Остальные статьи эдикта, как общей, так и секретной части его, разбирают частные вопросы. Так, католическое богослужение вводилось всюду, где оно было прекращено в результате войны, реформатская религия переставала считаться преступной, и никому не дозволялось учинять гонения на кальвинистов, где бы они ни проживали. Конечно, ошибочно полагать, что документ устанавливал полное равноправие между конфессиями. Так, реформатская религия не допускалась ко двору, запрещены были протестантские собрания, богослужения в Париже и других важных для короля землях. Но главный его мотив — свободы совести, вероисповедания и забвение прежних распрей ради грядущего мира — был, несомненно, самым важной и дорогой частью королевского волеизъявления.

Неудивительно, что изначально общество оставалось недовольным положениями изданного документа. Католиков не устраивали широкие уступки протестантам, протестанты же, напротив, видели в нем недостаточную поддержку своих прав, но главная цель — примирение нации, основанное на свободе, — им осуществлялась. И вот, по словам эдикта, подписанного в апреле 1598 года при Нанте, над Францией впервые за многие десятилетия распростерся долгожданный и благостный мир, который стал почвой для развития общества и государства.

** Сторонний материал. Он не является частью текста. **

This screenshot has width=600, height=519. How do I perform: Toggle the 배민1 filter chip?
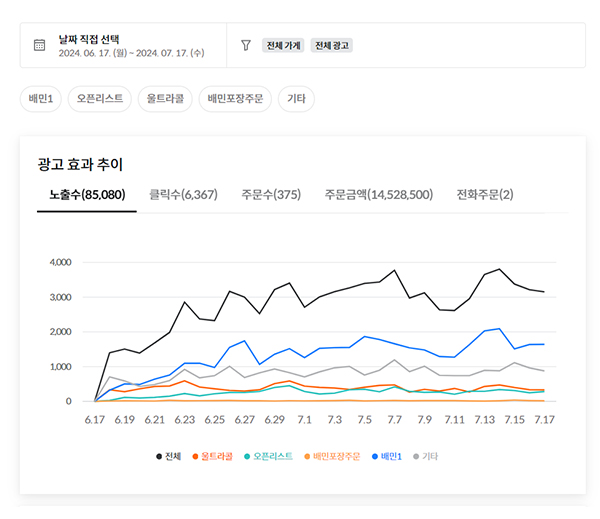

Позднее эпоху правления Анри IV и действия Нантского эдикта французы назовут «добрым веком в истории Франции». Основой же этой эпохи можно считать согласие внутри общества, которое всегда является важнейшим элементом человеческого развития. И даже политическая драма у Ла-Рошели 1627−1628 годов воспринималась, вероятно, уже совсем по-другому, как часть чего-то совершенно чужого, непохожего на внутреннюю вражду прошлого столетия.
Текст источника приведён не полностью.